→ **WHAT YOU NEED TO DO**:
Each line from the one holding "Click the horizontal" to the last line below must be restated word for word, and no picture may be included.

→ **RECORDS SUPPLIED**:
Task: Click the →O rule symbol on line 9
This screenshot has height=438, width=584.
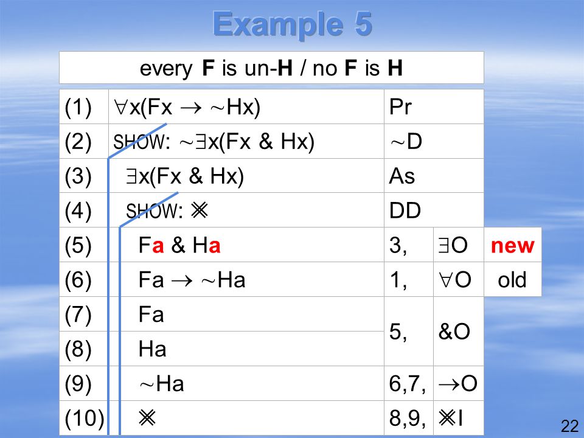Action: tap(457, 383)
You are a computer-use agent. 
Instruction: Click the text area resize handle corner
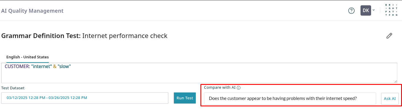point(396,81)
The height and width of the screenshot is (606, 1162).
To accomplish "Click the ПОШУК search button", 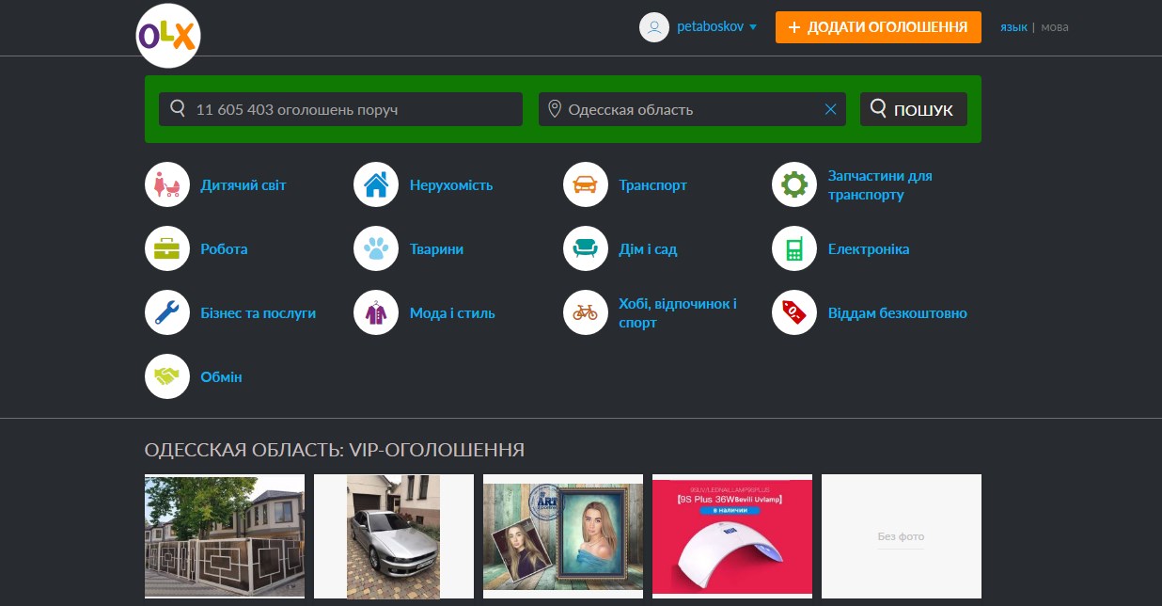I will (913, 108).
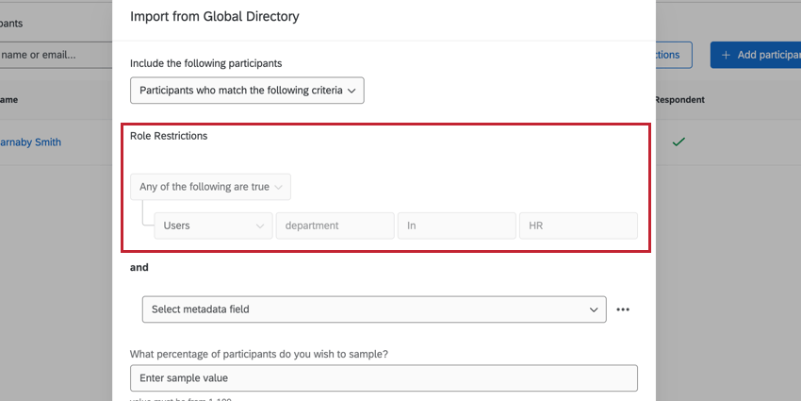
Task: Open the three-dot options beside metadata field
Action: (x=622, y=309)
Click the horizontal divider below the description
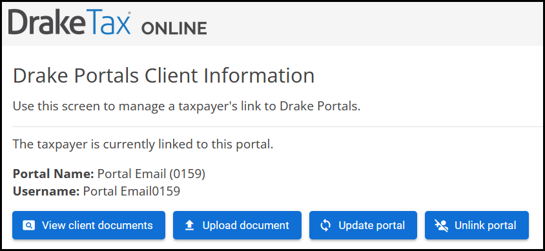Viewport: 545px width, 251px height. point(278,126)
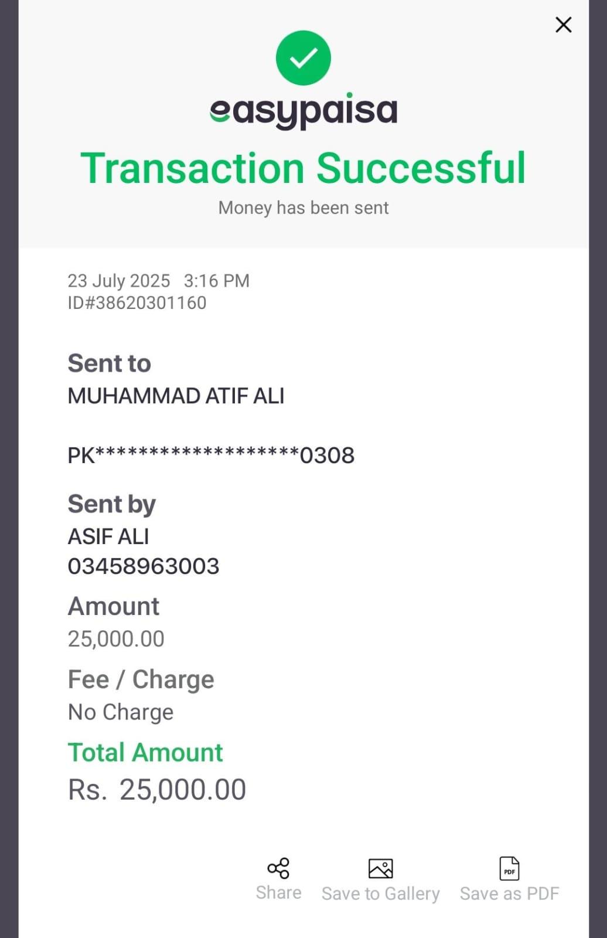Tap the Save to Gallery picture icon
607x938 pixels.
pyautogui.click(x=380, y=868)
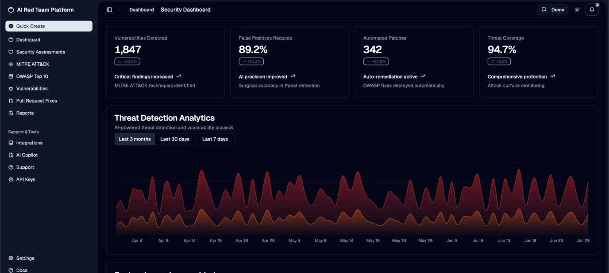Select the AI Copilot icon
The width and height of the screenshot is (609, 273).
10,155
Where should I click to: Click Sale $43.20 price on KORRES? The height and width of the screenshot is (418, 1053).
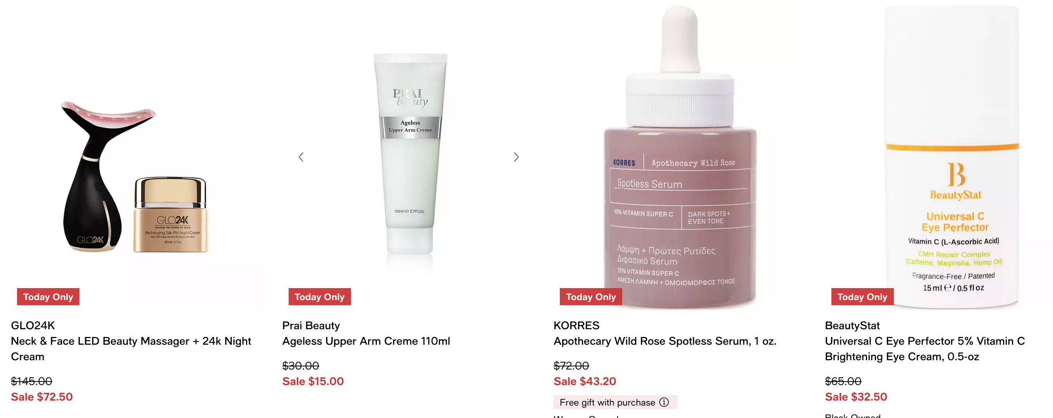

→ **TASK OUTPUT**:
Click the horizontal divider below the description
Viewport: 545px width, 251px height. point(278,126)
Tap the Save to Gallery picture icon
607x938 pixels.
pyautogui.click(x=380, y=868)
Select the AI Copilot icon
The width and height of the screenshot is (609, 273).
10,155
Where should I click to: Click Sale $43.20 price on KORRES? The height and width of the screenshot is (418, 1053).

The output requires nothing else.